A Cochrane review [Abstract] 1 included 10 studies with a total of 1 175 subjects and 4 different alpha blockers. Mean duration of studies was 5.9 weeks, and weighted mean baseline blood pressure of the participants was 155/101 mm Hg. The best estimate of the trough blood pressure lowering efficacy of these drugs was -8/-5 mm Hg.
When the different alpha blockers were compared, there was a remarkable similarity in the trough BP lowering effects of doxazosin (-6.42, 95% CI -10.12 to -2.80 mm Hg for SBP and -3.53, 95% CI -4.99 to -2.07 mm Hg for DBP) and terazosin (-6.59, 95% CI -10.22 to -2.96 mm Hg for SBP and -4.40, 95% CI -5.95 to -2.84 mm Hg for DBP).

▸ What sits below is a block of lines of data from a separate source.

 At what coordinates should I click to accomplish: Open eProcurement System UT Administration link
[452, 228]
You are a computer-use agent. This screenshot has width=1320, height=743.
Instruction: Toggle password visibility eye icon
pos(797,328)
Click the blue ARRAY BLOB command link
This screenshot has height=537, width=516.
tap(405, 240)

Although numerically higher, the trough BP lowering effect of prazosin (-10.38, 95% CI -16.21 to -4.56 mm Hg for SBP and -6.90, 95% CI -9.79 to -4.01 mm Hg for DBP) was not significantly different than either doxazosin or terazosin using indirect comparisons. The review did not provide a good estimate of the incidence of harms associated with alpha blockers because of the short duration of the trials and the lack of reporting of adverse effects in many of the trials. An analysis of withdrawals due to adverse effects with alpha blockers was only reported in 4 of the included trials; there was no statistically significant difference versus placebo.
Comment: The quality of evidence is downgraded by study quality (unclear allocation concealment) and by potential reporting bias. The authors stated that the magnitude of blood pressure lowering found in the review is probably an overestimate of the true effect.